Document excerpt:
:::::
Each year, the national health care insurance funds influenza vaccination campaigns in France. We determined the risk of GBS following seasonal influenza vaccination from 2010 to 2014 in a real-world study, using the French national health care insurance database, which contains claims and hospital health records of about 66 million citizens.22

Methods

Data sources

A self-controlled case series (SCCS) was performed using the French claims database.

French national health insurance covers the health care of more than 99% of the residents of France. Hospitalizations in public or private hospitals, paraclinical examinations, biological examinations, medical consultations, paramedical procedures, and the majority of drugs are funded or reimbursed by French national health insurance. All these health expenses are recorded in French claims databases, the French national health insurance system database (Système National d’Information Interrégimes de l’Assurance Maladie [SNIIRAM]) and the national hospital discharge database (Programme de Médicalisation des Systèmes d’Information [PMSI]), which are linked by means of a unique anonymous identifier allocated to each individual.22,–,25 These databases provide detailed information on real-life management of the population living in France (about 65,000,000 people).

The SNIIRAM contains comprehensive individualized and anonymous data on all outpatient services reimbursed by French national health insurance, including drugs, physician visits, and laboratory or imaging investigations. Drug dispensing is identified by means of a CIP code (Code Identifiant de Présentation) unique for each product and each packaging,22 from which detailed Anatomical Therapeutic Chemical (ATC) codes are determined.

The PMSI database reports all hospital stays in both public and private hospitals. It contains the principal diagnosis (PD), related diagnosis (RD), and associated diagnosis (AD) coded according to the ICD-10. The principal diagnosis corresponds to the disease justifying admission to the medical unit. Diagnoses are provided by a physician for each medical unit in which the patient has been hospitalized and are determined at the end of the stay using medical records. The PMSI database also contains information on expensive drugs administered in the hospital, such as immunoglobulins, and certain procedures performed during the hospital stay.

Study population

All incident cases of GBS hospitalized between January 1, 2010, and December 31, 2014, were identified from the PMSI database using the ICD-10 code G61.0 in any medical unit. In order to be included, patients had to have no identifiable prior GBS event in the database, that is, not have been hospitalized in relation to GBS (GBS code [G61.0] in any position [PD/RD/AD]) between 2006 and 2009.
:::::
Supplied data:
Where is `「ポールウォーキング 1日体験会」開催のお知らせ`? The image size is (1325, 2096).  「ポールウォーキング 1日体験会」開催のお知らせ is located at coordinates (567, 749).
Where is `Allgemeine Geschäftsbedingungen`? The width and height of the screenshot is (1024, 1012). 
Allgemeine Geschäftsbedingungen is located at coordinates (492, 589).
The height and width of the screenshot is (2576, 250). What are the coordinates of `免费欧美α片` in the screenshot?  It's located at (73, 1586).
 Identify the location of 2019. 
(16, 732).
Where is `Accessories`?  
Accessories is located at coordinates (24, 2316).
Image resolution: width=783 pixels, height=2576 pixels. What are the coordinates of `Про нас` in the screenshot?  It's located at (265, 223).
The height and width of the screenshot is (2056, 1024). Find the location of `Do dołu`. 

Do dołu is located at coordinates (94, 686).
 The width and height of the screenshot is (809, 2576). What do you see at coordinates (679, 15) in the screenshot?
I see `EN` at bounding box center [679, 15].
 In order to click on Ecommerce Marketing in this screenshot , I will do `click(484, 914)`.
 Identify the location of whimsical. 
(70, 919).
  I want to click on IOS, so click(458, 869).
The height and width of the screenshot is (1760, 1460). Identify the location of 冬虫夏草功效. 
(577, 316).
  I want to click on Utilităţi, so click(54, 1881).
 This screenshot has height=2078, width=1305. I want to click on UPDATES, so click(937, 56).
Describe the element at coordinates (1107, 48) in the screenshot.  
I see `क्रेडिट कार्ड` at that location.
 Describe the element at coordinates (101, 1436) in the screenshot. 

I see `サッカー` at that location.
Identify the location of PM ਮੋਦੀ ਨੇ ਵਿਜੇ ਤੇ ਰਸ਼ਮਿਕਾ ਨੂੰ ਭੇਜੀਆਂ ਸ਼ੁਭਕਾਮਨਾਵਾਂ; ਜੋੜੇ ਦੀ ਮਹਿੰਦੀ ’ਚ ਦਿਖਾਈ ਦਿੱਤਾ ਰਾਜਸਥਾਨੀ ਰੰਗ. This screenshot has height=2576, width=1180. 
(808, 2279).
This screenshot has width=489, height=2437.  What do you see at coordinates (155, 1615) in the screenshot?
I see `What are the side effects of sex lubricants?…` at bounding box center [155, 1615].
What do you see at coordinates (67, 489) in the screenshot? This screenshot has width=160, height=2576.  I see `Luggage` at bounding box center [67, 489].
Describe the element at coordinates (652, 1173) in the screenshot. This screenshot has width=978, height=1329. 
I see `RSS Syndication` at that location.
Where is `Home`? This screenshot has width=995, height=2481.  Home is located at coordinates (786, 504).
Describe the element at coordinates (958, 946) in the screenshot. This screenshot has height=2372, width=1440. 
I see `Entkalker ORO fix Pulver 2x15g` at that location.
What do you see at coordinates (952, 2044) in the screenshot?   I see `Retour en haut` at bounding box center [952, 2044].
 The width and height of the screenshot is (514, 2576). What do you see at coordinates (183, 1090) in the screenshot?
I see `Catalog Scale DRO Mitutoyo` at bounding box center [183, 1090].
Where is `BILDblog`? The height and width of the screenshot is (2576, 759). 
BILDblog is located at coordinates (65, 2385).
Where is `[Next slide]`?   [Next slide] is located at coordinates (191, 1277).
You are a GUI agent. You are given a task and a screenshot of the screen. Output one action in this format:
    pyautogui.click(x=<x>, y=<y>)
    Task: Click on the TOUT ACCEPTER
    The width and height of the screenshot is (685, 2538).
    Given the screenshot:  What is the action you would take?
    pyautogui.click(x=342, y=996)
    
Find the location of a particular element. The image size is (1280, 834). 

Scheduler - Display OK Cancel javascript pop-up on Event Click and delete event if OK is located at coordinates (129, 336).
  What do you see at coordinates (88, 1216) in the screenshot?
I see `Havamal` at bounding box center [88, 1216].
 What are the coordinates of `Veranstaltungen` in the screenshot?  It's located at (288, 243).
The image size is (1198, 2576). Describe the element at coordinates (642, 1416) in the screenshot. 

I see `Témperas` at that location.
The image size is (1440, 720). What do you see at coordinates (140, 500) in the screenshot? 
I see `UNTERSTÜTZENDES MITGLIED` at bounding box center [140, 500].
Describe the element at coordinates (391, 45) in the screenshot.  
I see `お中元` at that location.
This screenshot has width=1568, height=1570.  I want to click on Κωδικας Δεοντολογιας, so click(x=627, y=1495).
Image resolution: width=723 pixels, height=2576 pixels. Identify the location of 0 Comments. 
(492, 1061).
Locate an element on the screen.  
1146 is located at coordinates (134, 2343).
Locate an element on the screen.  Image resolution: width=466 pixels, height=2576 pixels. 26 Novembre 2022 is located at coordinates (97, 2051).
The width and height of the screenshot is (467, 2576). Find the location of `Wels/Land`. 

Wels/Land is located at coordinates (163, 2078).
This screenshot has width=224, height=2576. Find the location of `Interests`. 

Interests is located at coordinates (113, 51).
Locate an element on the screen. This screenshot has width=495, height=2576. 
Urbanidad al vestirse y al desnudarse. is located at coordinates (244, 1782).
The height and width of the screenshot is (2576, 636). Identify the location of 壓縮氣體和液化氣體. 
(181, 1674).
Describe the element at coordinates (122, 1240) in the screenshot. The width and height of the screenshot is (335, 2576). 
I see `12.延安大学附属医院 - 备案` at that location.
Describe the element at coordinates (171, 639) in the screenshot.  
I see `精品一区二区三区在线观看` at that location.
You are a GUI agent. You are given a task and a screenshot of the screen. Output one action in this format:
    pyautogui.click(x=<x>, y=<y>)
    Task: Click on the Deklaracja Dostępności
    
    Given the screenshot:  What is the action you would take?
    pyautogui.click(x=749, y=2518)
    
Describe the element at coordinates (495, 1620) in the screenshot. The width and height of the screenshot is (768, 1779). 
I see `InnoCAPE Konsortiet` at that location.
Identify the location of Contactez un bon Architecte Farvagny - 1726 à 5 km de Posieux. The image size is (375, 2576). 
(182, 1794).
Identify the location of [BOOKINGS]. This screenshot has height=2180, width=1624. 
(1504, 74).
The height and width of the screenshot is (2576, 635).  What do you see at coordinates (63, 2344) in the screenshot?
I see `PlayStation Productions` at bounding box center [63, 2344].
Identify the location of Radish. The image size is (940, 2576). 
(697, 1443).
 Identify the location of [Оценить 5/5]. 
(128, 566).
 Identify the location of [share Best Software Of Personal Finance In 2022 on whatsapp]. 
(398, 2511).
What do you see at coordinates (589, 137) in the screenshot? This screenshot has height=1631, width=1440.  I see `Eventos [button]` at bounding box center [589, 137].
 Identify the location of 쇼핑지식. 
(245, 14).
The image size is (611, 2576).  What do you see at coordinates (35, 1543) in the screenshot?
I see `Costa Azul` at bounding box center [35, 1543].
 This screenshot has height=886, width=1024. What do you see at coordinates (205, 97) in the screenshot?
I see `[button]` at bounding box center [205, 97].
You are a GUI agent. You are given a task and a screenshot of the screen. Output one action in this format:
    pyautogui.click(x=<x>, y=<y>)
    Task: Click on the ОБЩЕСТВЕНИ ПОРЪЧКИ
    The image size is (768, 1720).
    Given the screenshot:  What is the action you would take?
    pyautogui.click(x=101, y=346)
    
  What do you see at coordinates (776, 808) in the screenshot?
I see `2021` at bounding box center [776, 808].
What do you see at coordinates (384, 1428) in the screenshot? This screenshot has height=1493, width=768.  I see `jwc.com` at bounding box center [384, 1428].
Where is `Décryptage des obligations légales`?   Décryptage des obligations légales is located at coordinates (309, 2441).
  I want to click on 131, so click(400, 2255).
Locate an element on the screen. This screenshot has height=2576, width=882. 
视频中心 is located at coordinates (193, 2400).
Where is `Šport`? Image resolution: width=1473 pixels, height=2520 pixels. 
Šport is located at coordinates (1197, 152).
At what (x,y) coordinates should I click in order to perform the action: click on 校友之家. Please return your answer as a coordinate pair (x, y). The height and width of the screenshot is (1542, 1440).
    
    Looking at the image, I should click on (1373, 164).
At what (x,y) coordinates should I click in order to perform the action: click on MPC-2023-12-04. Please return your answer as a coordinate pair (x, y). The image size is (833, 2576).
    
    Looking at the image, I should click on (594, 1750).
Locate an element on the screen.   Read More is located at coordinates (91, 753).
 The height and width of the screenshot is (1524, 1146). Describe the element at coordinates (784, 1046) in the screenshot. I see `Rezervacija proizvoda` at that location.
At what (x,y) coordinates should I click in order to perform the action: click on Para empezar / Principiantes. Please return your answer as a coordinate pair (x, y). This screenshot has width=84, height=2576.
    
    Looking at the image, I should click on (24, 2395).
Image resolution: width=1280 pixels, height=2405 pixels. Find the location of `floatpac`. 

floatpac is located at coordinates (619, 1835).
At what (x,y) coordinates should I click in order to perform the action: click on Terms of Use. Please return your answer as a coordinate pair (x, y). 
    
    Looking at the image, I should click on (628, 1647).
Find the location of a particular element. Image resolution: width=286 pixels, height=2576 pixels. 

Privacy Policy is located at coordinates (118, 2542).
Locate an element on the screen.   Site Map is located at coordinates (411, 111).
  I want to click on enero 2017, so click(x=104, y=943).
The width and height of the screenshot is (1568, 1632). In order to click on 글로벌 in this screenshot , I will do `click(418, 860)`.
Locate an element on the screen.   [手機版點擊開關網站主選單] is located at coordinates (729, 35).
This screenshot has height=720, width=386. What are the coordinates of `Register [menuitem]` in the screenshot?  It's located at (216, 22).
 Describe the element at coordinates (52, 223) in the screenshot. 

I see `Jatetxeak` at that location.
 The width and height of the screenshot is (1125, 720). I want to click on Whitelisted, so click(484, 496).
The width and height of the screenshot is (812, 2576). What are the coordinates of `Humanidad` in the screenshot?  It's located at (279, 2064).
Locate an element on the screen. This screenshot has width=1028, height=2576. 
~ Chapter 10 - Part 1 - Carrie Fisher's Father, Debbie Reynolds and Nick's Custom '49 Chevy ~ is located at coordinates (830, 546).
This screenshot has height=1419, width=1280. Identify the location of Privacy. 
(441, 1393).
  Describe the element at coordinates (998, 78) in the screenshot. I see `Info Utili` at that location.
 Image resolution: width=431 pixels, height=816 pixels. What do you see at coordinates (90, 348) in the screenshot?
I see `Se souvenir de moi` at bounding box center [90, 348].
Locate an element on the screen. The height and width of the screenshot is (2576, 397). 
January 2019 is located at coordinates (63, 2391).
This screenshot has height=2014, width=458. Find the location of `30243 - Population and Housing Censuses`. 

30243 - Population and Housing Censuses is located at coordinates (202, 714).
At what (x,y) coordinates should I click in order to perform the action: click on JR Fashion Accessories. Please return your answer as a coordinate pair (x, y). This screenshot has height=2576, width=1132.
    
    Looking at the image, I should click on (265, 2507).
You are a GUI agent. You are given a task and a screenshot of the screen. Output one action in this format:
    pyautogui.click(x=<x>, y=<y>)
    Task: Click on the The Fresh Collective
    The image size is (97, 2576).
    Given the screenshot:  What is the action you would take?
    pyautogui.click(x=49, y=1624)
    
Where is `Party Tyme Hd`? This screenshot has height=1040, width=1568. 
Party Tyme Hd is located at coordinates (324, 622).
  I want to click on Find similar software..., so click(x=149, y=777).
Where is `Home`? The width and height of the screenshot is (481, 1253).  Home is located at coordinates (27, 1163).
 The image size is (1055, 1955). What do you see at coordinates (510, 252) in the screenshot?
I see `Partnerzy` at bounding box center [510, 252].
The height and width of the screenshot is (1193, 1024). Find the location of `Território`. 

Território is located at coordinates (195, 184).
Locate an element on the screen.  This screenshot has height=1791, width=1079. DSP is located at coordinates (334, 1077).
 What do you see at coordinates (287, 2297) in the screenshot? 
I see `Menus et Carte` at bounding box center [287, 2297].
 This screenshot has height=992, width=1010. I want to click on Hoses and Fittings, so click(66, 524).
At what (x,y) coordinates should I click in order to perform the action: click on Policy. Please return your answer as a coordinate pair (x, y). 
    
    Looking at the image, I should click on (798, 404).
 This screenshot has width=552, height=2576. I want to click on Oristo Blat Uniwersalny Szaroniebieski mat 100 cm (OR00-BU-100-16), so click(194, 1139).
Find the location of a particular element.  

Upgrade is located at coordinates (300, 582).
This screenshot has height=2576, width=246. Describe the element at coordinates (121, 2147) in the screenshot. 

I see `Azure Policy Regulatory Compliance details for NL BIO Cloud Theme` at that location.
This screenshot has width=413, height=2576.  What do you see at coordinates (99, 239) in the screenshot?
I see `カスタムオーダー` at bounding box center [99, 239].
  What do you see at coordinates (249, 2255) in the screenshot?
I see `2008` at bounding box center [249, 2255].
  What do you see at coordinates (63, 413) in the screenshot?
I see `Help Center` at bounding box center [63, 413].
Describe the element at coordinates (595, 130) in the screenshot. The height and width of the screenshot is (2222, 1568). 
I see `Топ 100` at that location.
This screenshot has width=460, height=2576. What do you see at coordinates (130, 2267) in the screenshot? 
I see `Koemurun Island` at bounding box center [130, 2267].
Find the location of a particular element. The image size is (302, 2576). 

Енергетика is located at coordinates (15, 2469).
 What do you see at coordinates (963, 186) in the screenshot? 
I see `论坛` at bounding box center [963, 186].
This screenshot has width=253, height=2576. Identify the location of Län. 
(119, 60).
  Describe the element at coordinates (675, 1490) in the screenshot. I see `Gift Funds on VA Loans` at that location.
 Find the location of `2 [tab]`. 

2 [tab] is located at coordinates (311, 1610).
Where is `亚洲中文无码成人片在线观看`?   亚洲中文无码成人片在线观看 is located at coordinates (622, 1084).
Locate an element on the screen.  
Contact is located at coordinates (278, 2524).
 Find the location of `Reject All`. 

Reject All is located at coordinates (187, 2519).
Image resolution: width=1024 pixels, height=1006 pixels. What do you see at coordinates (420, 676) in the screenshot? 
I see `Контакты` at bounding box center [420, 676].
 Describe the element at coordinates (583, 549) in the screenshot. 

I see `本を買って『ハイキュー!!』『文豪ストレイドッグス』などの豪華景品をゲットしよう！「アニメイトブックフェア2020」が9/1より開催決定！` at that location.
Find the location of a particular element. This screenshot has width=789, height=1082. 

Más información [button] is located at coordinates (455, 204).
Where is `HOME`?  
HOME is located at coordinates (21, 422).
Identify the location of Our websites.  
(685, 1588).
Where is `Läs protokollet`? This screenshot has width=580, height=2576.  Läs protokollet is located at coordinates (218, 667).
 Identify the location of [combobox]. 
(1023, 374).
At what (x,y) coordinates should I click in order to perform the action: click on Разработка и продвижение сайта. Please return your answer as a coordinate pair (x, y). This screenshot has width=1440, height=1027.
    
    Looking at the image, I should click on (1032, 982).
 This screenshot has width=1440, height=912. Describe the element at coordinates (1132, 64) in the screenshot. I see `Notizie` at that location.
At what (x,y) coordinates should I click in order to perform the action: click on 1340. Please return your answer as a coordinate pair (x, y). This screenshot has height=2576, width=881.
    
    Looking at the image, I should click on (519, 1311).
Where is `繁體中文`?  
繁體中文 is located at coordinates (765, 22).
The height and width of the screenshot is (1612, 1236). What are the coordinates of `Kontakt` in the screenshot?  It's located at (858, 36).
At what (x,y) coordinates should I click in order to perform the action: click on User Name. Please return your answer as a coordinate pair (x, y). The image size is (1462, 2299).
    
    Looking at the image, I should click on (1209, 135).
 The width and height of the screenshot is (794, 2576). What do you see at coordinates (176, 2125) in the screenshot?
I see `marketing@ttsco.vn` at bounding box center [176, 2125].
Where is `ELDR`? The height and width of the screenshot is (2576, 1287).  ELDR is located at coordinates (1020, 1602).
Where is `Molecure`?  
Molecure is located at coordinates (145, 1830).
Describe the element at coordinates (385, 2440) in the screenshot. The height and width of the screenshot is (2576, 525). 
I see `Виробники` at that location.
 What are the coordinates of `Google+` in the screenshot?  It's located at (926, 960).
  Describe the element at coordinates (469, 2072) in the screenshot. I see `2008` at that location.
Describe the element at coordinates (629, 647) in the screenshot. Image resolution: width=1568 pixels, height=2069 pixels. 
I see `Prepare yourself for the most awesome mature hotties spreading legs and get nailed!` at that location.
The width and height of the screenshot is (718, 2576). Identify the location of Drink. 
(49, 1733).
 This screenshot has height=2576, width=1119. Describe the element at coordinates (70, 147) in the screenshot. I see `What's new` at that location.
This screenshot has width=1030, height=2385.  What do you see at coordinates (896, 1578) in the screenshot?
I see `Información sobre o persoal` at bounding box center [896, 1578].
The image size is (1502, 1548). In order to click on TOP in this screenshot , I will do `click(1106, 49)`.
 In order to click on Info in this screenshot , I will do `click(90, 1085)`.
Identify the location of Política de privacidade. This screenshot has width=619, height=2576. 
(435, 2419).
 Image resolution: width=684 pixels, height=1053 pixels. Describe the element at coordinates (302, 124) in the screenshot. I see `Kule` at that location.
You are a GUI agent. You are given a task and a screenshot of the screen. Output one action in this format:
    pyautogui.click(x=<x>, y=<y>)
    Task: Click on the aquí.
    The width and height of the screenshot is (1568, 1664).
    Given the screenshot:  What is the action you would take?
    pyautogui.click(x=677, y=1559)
:::::
Required work:
1: In the study excerpt on flu shots and GBS, which ICD-10 code was used to find GBS cases?
2: Translate this sentence from the study excerpt on flu shots and GBS into Spanish: "A self-controlled case series (SCCS) was performed using the French claims database."
3: Carry on the study excerpt on flu shots and GBS, starting right after its last sentence.

Set of answers:
1: G61.0

2: Se realizó una serie de casos autocontrolada (SCCS) utilizando la base de datos de reclamaciones francesa.

3:
For each patient, the date of GBS diagnosis (index date) was defined as the admission date in the first hospital unit with GBS coded (G61.0) during the study period. However, if the included patient had a previous hospitalization (ending the day before hospitalization for GBS) with a symptom or a complication of GBS coded as PD, then the index date was defined as the admission date in this prior hospitalization.2

We included in this analysis cases of GBS that occurred between September 1 and March 31 of 2010–2014, which correspond to the 2010–2011, 2011–2012, 2012–2013, and 2013–2014 influenza seasons. Patients living outside of the French metropolitan area (i.e., in overseas departments), having a confidential or incorrect department of residence, who died during the observation period, or for whom the date of vaccination could not be ascertained were excluded.

Exposure assessment

Each year, the national health care insurance funds influenza vaccination campaigns in France for citizens over 65 years old or with chronic diseases between September and January 31. This target population receives an invitation to be vaccinated against influenza. People get their reimbursed vaccine dispensed at the pharmacy. They are then vaccinated by a general practitioner, nurse, or midwife. This campaign leads to more than 5 million people being vaccinated each year. Since the 2010–2011 campaign, the influenza vaccine includes the H1N1, H3N2, and B strains.26,–,29

Influenza vaccines dispensed between 2010 and 2014 were identified from the SNIIRAM database by means of the ATC code (J07BB01, J07BB02, J07X) and CIP code. The date of influenza vaccine injection was estimated by assuming that it was performed at the time of first contact with a general practitioner, nurse, or midwife following dispensing of the vaccine. Therefore, we defined the date of influenza vaccine injection as the date of first reimbursed act among the following events: general practitioner consultation, nurse act, or midwife act. Concerning patients who were reimbursed for influenza vaccine dispensing, but who did not subsequently consult a general practitioner, nurse, or midwife before the end of the French influenza campaign (January 31), the date of vaccination could not be determined and these patients were excluded from the analysis as they met the exclusion criteria described above.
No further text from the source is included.